The task |
Among the entries below, how many lines hold "Select"? Reply with the number only.

[Input — start]

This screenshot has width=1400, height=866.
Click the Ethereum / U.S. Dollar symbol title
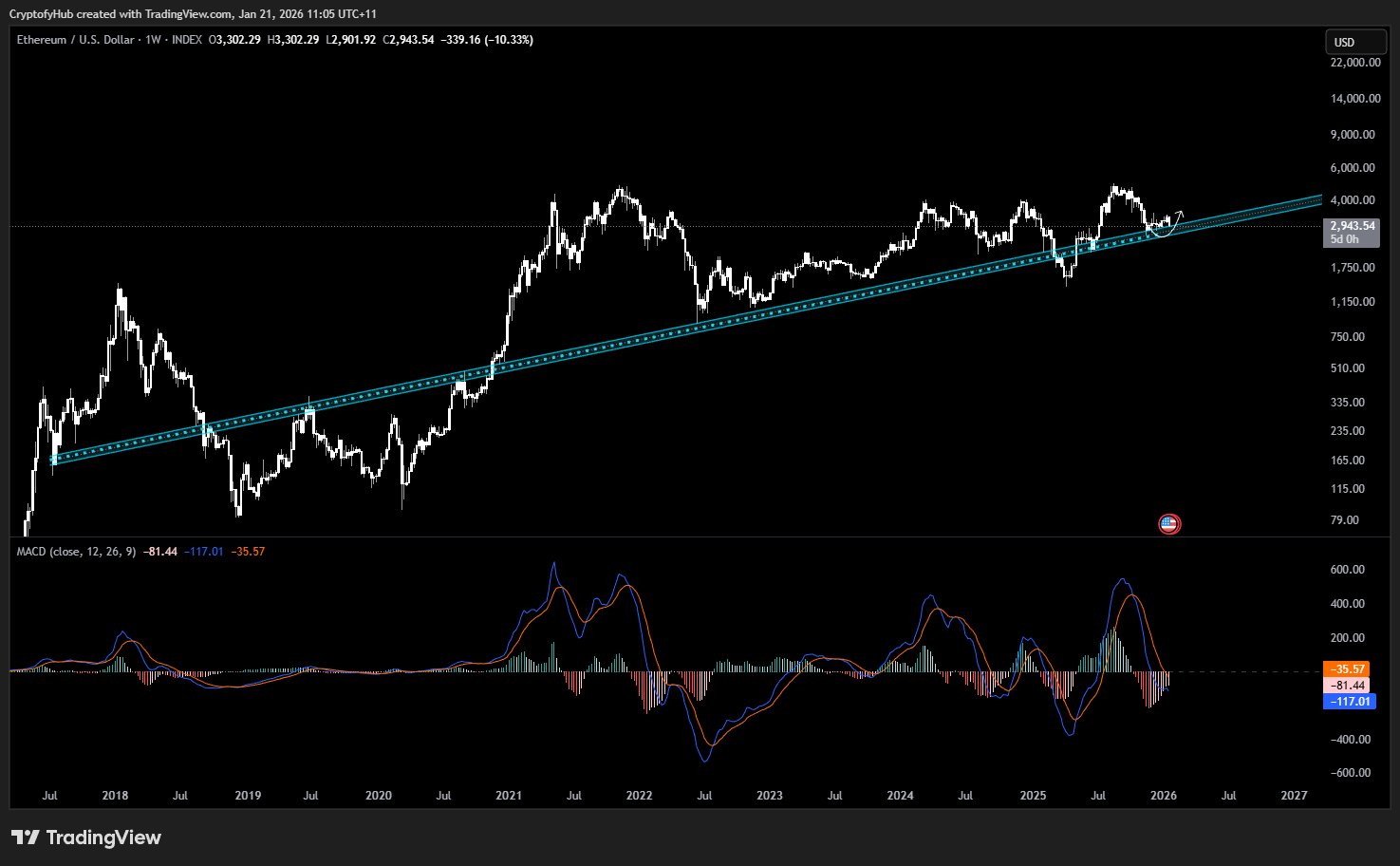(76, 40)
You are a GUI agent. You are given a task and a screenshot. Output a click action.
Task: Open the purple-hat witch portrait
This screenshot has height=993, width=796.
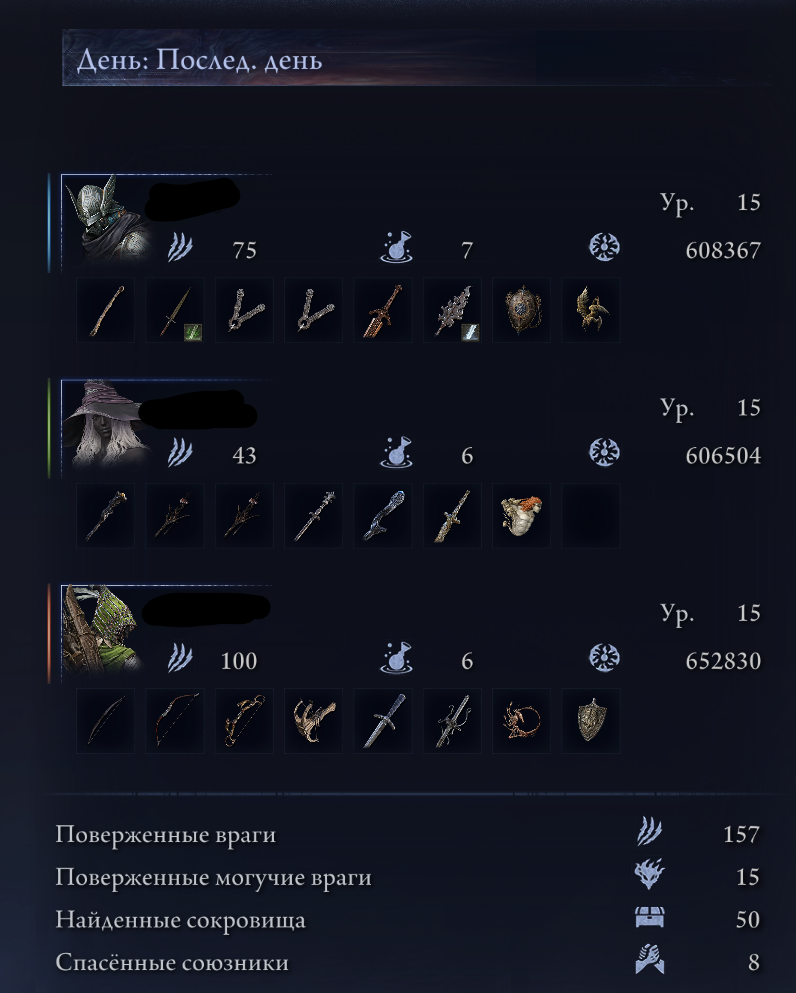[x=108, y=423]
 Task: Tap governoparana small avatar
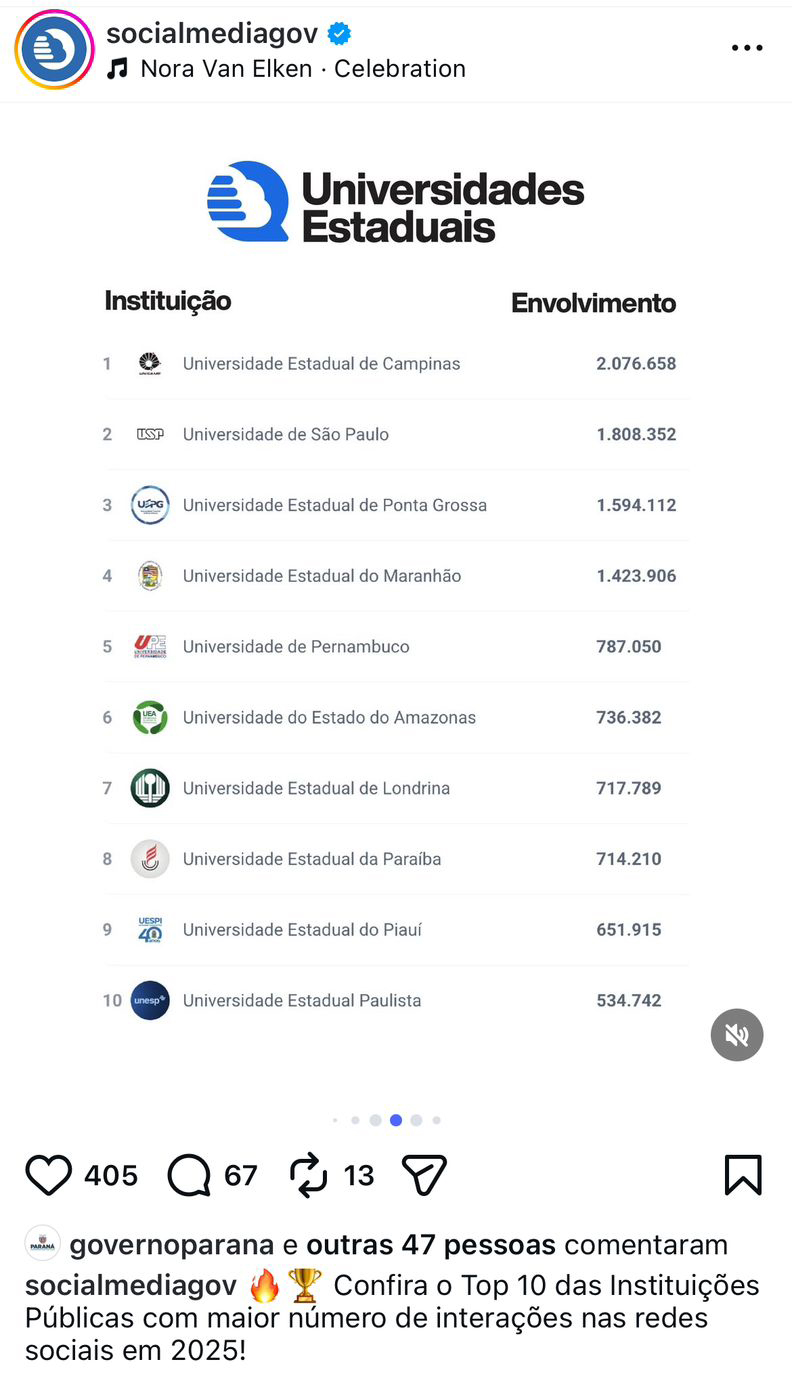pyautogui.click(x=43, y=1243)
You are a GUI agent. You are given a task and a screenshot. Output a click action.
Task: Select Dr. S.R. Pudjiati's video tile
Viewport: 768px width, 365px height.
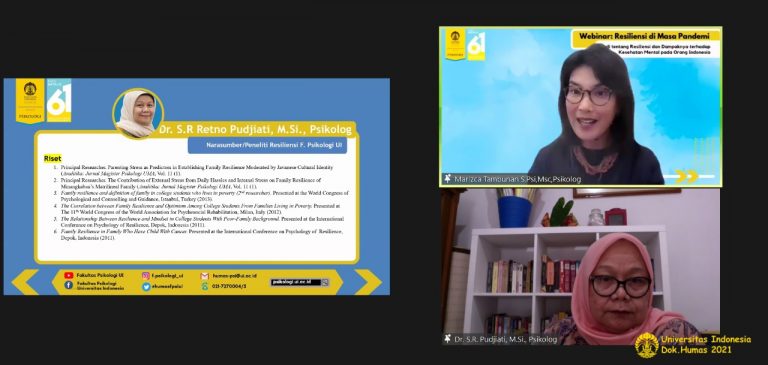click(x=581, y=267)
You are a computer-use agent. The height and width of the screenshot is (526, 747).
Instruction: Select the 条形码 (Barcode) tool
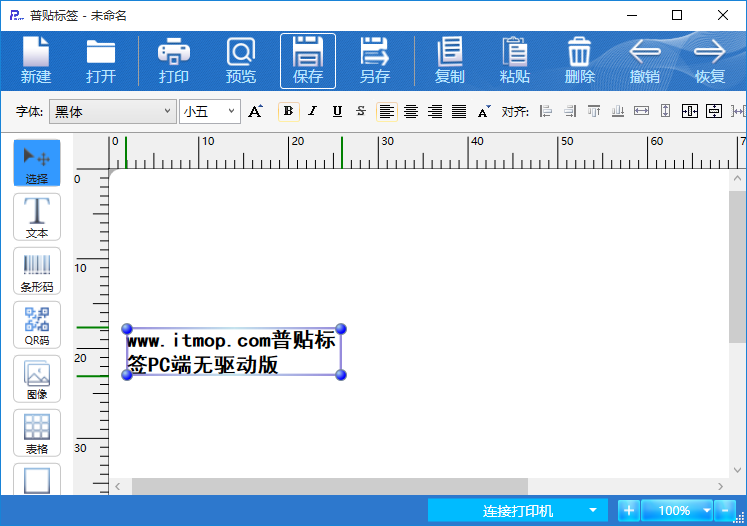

[Input — finish]

Your solution |
2